Re: WAL consistency check facility

From: Michael Paquier <michael(dot)paquier(at)gmail(dot)com>
To: Robert Haas <robertmhaas(at)gmail(dot)com>
Cc: Kuntal Ghosh <kuntalghosh(dot)2007(at)gmail(dot)com>, Amit Kapila <amit(dot)kapila16(at)gmail(dot)com>, Peter Geoghegan <pg(at)heroku(dot)com>, Simon Riggs <simon(at)2ndquadrant(dot)com>, PostgreSQL-development <pgsql-hackers(at)postgresql(dot)org>, Amit Kapila <amit(dot)kapila(at)enterprisedb(dot)com>
Subject: Re: WAL consistency check facility
Date: 2016-10-28 06:05:02
Message-ID: CAB7nPqR=OcojLCP=1Ho6Zo312CKzUZU8d4aJO+VvpUYV-waU_Q@mail.gmail.com
Views: Raw Message | Whole Thread | Download mbox | Resend email
Thread:
Lists: pgsql-hackers

On Thu, Oct 27, 2016 at 5:08 PM, Michael Paquier
<michael(dot)paquier(at)gmail(dot)com> wrote:
> On Thu, Sep 29, 2016 at 12:49 PM, Michael Paquier
> <michael(dot)paquier(at)gmail(dot)com> wrote:
>> Seeing nothing happening, I have moved the patch to next CF as there
>> is a new version, but no reviews for it.
>
> Just a note for anybody potentially looking at this patch. I am
> currently looking at it in depth, and will post a new version of the
> patch in a couple of days with review comments. Thanks.

And here we go. Here is a review as well as a large brush-up for this
patch. A couple of things:
- wal_consistency is using a list of RMGRs, at the cost of being
PGC_POSTMASTER. I'd suggest making it PGC_SUSER, and use a boolean (I
have been thinking hard about that, and still I don't see the point).
It is rather easy to for example default it to false, and enable it to
true to check if a certain code path is correctly exercised or not for
WAL consistency. Note that this simplification reduces the patch size
by 100~150 lines. I know, I know, I'd expect some complains about
that....
- Looking for wal_consistency at replay has no real value. What if on
a standby the parameter value is inconsistent than the one on the
master? This logic adds a whole new level of complications and
potential bugs. So instead my suggestion is to add a marker at WAL
record level to check if this record should be checked for consistency
at replay or not. This is also quite flexible if you think about it,
the standby is made independent of the WAL generated on the master and
just applies, or checks what it sees is fit checking for. The best
match here is to add a flag for XLogRecord->xl_info and make use of
one of the low 4 bits and only one is used now for
XLR_SPECIAL_REL_UPDATE. An interesting side effect of this approach is
that callers of XLogInsert can set XLR_CHECK_CONSISTENCY to enforce a
consistency check even if wal_consistency is off.

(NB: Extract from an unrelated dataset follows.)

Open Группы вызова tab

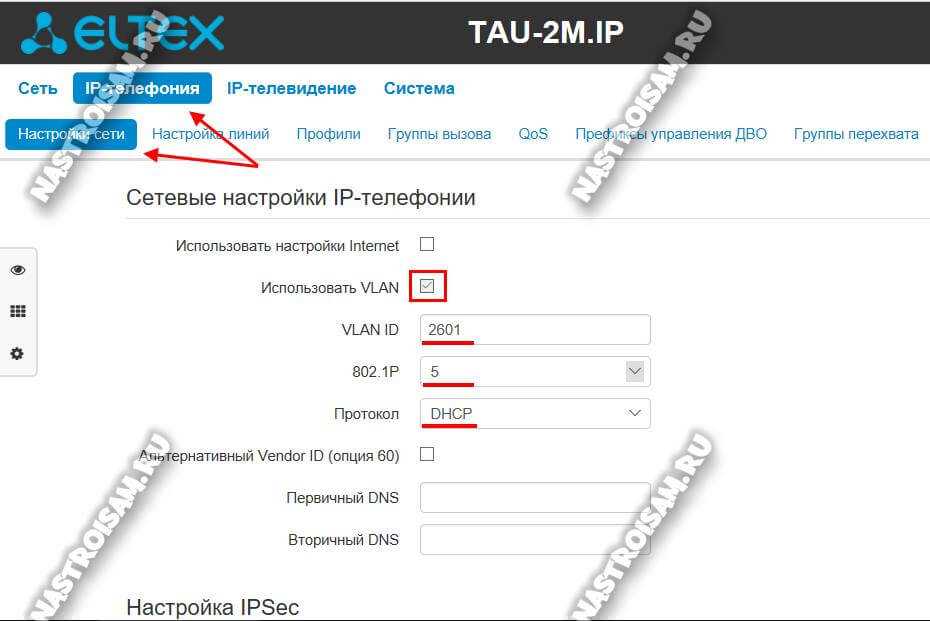pyautogui.click(x=439, y=134)
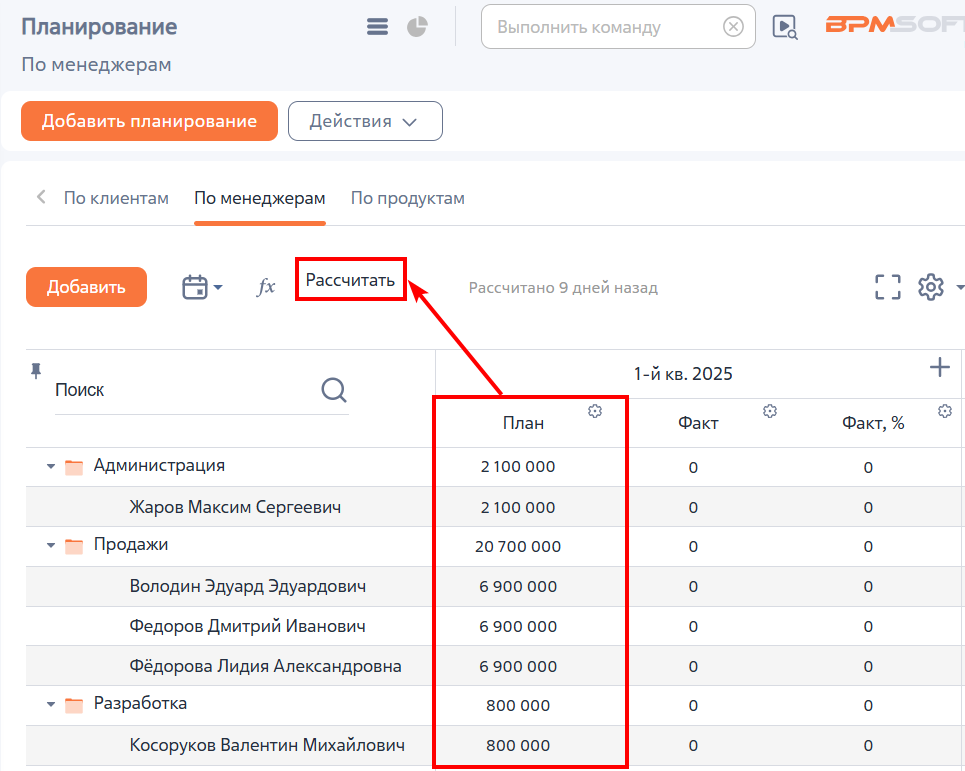Open table settings gear icon

[x=931, y=287]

It is true that we
could register such a data via XLogRegisterBuffer() instead, though
the 4 bits with the BKPBLOCK_* flags are already occupied so that
would induce a record penalty length and I have a hard time believing
that one would like to check the consistency of a record in
particular.
- Speaking of which using BKPIMAGE_IS_REQUIRED_FOR_REDO stored in the
block definition is sort of weird because we want to know if
consistency should be checked at a higher level.
- in maskPage, the new rmgr routine, there is no need for the info and
blkno arguments. info is not used at all to begin with. blkno is used
for gin pages to detect meta pages but this can be guessed using the
opaque pointer. For heap pages and speculative inserts, masking the
blkno would be fine. That's not worth it.
- Instead of palloc'ing the old and new pages to compare, it would be
more performant to keep around two static buffers worth of BLCKSZ and
just use that. This way there is no need as well to perform any palloc
calls in the masking functions, limiting the risk of errors (those
code paths had better avoid errors IMO). It would be also less costly
to just pass to the masking function a pointer to a buffer of size
BLCKSZ and just do the masking on it.
- The masking routine names can be more generic, like XXX_mask(char
*page). No need to say page, we already know they work on it via the
argument provided.
- mask_xlog_page and mask_generic_page are useless as the block
restored comes directly from a FPW, so you are comparing basically a
FPW with itself.
- In checkConsistency, there is no need to allocate the old page. As
RestorebackupImage stores the data in an already allocated buffer, you
can reuse the same location as the buffer masked afterwards.
- Removed comparePages(), using memcmp instead for simplicity(). This
does not show up the exact location of the inconsistency, still that
won't be a win as there could be more than one inconsistency across a
page. So this gives an invitation to user to look at the exact
context. memcmp can be used anyway to understand where is the
inconsistency if need be.
- I have noticed that mask_common_page is meaningfull just for the
sequence RMGR, and just that does not justify its existence so I
ripped it off.
- PostgresNode.pm enables wal_consistency. Seeing the high amount of
WAL this produces, I feel cold about doing that, the patch does
include it btw...
- Standbys now stop with FATAL when an inconsistency is found. This
makes error detection easier on buildfarm machines.
- A couple of masking functions still use 0xFFFFFF or similar marks.
Those should be replaced by MASK_MARKING. Not done that yet.
- Some of the masking routines should be refined, particularly the
heap and GIn functions. I did not spend time yet to do it.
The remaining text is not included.